The late Rudolf Carnap attempted to develop in Meaning and Necessity a purely “objective” meaning analysis, which he called the method of extension and intension. One task of the essay is to determine how Carnap understood the relationship between propositions, sentences, subjective mental entities, facts, truth, falsity and the physical world. My major criticisms are directed at Carnap’s notion of the physical interpretability of false propositions and at his further notion of specificity.
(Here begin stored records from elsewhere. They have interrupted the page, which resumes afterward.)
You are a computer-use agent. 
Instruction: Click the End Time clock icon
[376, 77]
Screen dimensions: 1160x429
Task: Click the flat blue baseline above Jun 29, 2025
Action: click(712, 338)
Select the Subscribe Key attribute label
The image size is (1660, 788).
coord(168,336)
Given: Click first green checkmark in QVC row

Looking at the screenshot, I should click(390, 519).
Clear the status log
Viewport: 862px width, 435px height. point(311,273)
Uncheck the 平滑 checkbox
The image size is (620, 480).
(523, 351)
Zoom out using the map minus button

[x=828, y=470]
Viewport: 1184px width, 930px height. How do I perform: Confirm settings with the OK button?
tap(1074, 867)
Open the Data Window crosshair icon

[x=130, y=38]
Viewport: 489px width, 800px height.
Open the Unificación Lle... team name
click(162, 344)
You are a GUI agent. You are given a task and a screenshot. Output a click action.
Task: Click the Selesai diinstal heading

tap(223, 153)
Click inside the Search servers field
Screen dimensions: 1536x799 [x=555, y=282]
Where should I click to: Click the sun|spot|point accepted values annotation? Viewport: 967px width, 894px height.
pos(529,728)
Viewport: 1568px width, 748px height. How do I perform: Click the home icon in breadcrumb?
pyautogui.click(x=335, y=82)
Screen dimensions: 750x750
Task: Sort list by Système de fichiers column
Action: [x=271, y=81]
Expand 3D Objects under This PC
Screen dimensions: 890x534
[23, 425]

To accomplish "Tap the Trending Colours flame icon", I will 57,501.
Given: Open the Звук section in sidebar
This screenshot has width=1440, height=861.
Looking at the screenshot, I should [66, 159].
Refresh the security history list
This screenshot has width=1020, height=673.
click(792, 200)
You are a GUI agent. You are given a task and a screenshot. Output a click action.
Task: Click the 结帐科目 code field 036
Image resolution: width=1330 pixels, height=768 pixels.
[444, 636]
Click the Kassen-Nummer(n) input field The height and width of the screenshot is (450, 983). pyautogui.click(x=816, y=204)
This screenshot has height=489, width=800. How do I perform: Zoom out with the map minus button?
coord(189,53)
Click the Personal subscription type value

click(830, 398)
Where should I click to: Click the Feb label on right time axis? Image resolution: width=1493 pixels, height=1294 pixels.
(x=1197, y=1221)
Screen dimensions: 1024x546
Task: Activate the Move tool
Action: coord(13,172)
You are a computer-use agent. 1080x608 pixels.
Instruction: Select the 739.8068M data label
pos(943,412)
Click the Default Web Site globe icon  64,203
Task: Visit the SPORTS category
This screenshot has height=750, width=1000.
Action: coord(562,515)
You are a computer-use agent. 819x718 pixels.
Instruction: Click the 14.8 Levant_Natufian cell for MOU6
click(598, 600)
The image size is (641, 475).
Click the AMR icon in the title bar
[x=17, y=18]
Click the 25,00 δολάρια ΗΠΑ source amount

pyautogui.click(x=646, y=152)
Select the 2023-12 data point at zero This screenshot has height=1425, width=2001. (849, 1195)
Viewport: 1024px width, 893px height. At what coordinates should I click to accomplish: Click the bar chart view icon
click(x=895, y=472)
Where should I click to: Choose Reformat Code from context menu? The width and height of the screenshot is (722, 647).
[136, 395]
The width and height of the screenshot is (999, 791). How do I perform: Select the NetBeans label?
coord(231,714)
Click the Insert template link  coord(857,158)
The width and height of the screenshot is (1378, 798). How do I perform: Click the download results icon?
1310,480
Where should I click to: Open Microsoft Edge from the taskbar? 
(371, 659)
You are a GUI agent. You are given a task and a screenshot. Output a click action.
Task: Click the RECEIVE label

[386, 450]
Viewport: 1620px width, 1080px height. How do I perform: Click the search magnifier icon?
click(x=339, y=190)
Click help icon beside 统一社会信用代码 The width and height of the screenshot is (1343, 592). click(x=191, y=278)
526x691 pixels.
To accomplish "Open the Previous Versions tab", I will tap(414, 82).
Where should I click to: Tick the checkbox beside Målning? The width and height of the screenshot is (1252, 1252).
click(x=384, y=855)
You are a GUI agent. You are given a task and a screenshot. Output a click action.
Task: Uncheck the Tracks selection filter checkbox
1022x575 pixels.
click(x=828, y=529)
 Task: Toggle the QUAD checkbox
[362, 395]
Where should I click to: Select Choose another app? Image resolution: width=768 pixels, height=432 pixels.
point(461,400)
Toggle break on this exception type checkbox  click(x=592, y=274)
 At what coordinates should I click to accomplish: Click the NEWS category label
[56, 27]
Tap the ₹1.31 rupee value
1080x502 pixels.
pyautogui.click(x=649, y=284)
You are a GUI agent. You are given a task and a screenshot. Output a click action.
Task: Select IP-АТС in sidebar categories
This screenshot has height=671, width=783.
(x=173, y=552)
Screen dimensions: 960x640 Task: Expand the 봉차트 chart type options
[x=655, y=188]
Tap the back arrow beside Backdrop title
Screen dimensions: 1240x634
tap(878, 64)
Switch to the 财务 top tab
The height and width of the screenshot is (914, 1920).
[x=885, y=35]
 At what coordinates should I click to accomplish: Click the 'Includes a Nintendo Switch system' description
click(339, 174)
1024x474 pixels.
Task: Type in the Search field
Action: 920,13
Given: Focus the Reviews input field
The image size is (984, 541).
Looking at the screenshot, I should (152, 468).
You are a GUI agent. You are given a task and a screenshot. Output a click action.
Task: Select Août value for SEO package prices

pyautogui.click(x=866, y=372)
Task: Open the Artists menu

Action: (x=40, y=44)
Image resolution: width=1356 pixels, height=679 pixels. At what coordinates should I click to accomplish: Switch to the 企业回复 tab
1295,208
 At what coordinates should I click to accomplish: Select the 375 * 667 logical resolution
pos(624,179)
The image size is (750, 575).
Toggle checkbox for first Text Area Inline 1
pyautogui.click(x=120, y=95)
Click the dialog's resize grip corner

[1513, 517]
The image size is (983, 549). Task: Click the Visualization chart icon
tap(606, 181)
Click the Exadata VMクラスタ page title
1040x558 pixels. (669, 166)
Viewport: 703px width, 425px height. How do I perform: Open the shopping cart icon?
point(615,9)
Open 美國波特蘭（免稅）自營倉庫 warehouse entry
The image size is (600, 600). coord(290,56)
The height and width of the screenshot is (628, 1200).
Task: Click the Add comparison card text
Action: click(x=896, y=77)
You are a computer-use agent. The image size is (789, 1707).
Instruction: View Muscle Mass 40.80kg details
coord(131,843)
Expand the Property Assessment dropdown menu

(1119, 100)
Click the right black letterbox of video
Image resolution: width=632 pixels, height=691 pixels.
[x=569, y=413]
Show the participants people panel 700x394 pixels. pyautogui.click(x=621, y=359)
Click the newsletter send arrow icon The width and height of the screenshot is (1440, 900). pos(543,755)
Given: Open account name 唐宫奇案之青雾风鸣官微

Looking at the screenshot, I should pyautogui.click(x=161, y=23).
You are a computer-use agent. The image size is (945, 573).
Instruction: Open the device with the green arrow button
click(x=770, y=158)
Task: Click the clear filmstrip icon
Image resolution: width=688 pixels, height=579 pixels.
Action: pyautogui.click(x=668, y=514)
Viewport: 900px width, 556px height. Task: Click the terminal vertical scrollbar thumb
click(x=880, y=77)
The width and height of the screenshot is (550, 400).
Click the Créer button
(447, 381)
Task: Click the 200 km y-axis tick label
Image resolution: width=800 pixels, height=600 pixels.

The key question that is being addressed in this essay concerns whether Carnap can make a case for there being an objective entity corresponding to a false sentence, that can serve as the intension of that sentence. Carnap’s goal is to offer an “objective meaning analysis” that eschews abstract entities or possible entities. The basic puzzle for Carnap is to make out a case for the objective physical existence (he admits no other kind) of the unexemplified false proposition. This essay argues that in attempting to establish the objective interpretability of false propositions Carnap has committed both the fallacy of composition and the fallacy of equivocation upon the term ‘exemplified’, i.e. ambiguously between ‘in fact exemplified’ and ‘capable of being exemplified.’ A strictly analogous criticism is applicable to Carnap’s attempt to establish an objective interpretation for “empty properties”.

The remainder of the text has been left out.